Category: a word of advice

A Word of Advice for Authors…

Of course I can’t tell anyone what to do. And I’m not trying to do this in this post. I’m just stating what I do, and how I deal with my own personal accounts.

I’ve seen more than a few blog posts and articles about disgruntled authors going off the deep end and ranting about bad reviews. It seems to be happening more and more these days in all genres. And the only thing these rants really do is provide fodder for snarky, ambitious bloggers who will do anything to get more hits and comments.

But sometimes, as Lucy and Ethel as these bloggers are, they do have a point. Ranting diminishes all authors, it provides perverse entertainment, and it takes the fun out of reading and reviewing for readers. And I hate to see that happen to readers. I also do believe that most reviews are authentic, good or bad.

I know there is a certain amount of subterfuge in reviewing these days in all directions. It’s the way things are set up now. But that’s not what this post is about. There’s no viable way to stop the subterfuge, especially by ranting.

Authors need to be aware of ethics, like all professionals in every walk of life. The way I do it is to NOT have multiple accounts on goodreads or amazon, or anywhere else. I have one Amazon account I use for everything, with “Ryan Field.” I have one Goodreads account I use for everything, with “Ryan Field.”

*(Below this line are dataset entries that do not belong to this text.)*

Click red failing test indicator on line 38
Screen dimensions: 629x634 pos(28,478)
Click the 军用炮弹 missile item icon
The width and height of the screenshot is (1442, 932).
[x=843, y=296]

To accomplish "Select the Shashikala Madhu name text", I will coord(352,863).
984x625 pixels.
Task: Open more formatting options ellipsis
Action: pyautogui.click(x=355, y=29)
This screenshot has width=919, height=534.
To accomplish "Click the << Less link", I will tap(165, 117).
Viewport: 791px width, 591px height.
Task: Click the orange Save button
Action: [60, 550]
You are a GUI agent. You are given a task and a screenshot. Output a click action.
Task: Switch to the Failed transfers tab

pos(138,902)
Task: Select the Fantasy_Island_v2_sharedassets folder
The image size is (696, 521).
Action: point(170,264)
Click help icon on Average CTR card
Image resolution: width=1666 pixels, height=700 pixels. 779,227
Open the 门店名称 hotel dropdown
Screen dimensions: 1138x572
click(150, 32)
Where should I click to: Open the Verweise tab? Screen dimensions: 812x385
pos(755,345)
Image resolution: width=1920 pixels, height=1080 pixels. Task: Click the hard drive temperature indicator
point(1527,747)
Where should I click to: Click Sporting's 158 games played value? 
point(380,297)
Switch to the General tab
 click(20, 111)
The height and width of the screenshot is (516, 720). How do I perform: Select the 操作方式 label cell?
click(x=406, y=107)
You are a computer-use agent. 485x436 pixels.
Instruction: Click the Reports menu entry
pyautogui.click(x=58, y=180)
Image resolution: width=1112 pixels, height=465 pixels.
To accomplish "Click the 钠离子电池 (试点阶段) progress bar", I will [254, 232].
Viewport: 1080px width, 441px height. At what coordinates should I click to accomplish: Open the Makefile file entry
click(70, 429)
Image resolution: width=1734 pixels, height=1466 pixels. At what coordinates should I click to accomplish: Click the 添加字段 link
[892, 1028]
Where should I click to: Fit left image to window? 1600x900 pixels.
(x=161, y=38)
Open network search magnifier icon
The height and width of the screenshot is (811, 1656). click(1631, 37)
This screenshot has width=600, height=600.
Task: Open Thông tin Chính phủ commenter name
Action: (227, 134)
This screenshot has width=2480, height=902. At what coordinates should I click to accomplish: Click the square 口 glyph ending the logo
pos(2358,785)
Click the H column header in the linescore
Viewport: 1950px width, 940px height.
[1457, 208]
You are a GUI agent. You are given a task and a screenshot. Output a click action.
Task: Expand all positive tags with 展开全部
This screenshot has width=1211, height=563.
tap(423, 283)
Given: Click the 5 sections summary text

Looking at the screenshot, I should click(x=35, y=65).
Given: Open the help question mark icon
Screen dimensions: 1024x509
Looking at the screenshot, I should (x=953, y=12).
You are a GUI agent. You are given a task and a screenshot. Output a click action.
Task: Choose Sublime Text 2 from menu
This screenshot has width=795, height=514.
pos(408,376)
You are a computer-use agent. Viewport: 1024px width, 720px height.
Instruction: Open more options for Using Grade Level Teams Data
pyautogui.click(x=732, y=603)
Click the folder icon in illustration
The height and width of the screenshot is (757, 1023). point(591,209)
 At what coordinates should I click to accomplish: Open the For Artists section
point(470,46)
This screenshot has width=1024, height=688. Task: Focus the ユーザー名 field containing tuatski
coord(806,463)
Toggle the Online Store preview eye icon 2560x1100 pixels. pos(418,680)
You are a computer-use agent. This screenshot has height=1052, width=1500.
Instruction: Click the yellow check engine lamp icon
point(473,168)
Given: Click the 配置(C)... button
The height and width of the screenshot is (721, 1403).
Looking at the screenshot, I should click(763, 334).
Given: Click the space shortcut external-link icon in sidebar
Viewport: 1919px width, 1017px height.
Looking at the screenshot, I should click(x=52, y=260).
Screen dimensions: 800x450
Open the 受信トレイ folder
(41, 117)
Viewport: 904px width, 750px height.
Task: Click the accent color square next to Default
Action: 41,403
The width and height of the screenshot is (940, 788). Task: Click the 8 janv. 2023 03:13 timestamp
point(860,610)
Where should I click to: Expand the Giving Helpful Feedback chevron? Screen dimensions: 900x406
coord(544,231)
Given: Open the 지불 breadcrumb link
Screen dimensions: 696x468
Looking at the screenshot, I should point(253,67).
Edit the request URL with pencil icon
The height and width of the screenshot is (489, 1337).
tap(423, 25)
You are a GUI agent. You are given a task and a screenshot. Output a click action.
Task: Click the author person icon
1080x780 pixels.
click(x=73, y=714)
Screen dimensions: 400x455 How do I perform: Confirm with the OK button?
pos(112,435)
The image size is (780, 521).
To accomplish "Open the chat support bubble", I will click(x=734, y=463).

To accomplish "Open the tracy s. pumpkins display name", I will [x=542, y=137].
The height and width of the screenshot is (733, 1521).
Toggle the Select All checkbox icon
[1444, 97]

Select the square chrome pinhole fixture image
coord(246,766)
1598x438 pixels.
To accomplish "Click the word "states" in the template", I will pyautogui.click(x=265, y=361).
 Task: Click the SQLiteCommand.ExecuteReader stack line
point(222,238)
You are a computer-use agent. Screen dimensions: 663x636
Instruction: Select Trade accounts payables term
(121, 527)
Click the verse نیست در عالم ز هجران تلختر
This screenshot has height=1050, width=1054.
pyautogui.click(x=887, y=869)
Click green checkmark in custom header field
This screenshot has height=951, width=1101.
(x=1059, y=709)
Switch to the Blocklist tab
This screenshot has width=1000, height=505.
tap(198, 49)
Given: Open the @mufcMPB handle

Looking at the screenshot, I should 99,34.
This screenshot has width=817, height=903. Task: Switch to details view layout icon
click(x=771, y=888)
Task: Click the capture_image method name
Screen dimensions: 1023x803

This way when I leave a review or a rating it can be traced back to me and I have nothing to worry about. No one can accuse me of sockpuppeting or faking reviews, and it gives me peace of mind to know that I can prove this beyond a reasonable doubt. My goal as an author is to write, not play games. I hope people will like what I write, but I also know I’m not going to be loved by everyone. And there’s nothing wrong with that.

So think ethics, not emotion. Don’t sockpuppet or maintain multiple accounts anywhere. The next time you feel the urge to rant write an e-mail, send it to yourself, and read it the next day before you do anything in public. I can promise you that what you wrote in the e-mail the day before will be something you’ll be glad you kept to yourself.